(PROBLEM)
Please retype only the lines below that run from the one containing "Picture Fixer, Wi-Fi" through the last line, both included, without altering a word.

(DATA PROVIDED)

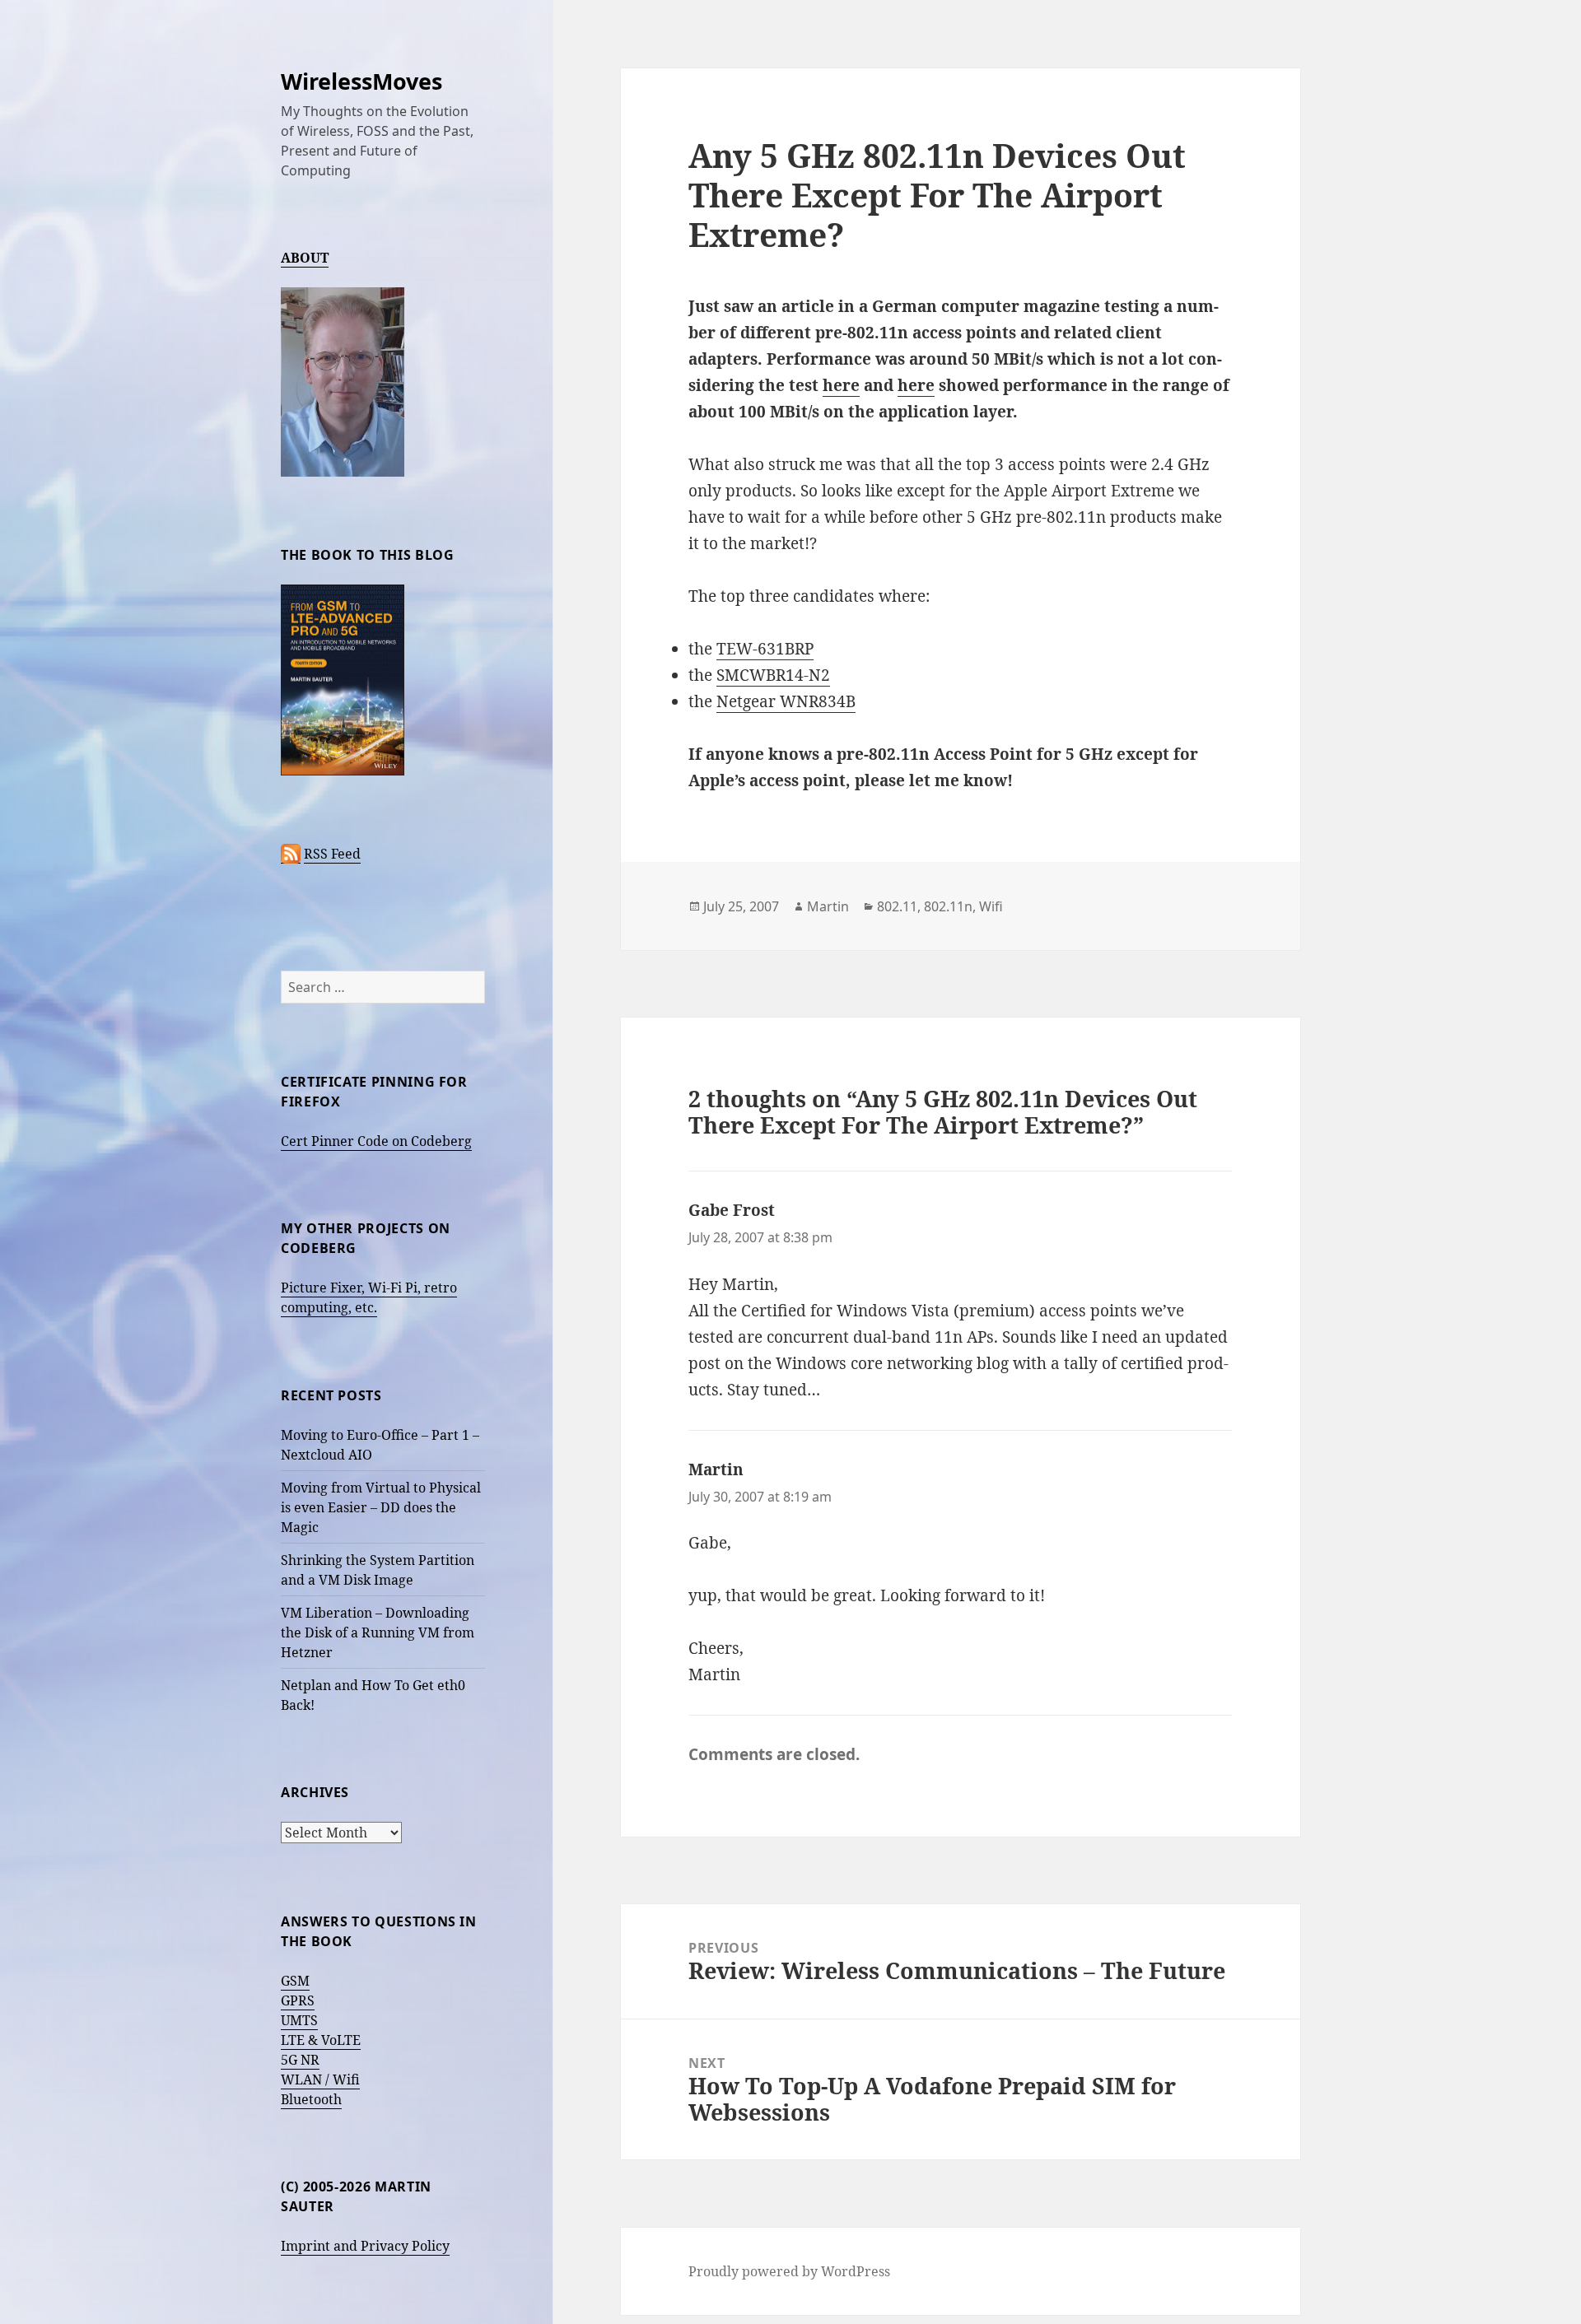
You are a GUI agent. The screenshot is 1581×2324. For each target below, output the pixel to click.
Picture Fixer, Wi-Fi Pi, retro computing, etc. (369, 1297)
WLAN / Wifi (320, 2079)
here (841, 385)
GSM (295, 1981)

(OUTPUT FOR THIS TASK)
Picture Fixer, Wi-Fi Pi, retro computing, etc. (369, 1297)
WLAN / Wifi (320, 2079)
here (841, 385)
GSM (295, 1981)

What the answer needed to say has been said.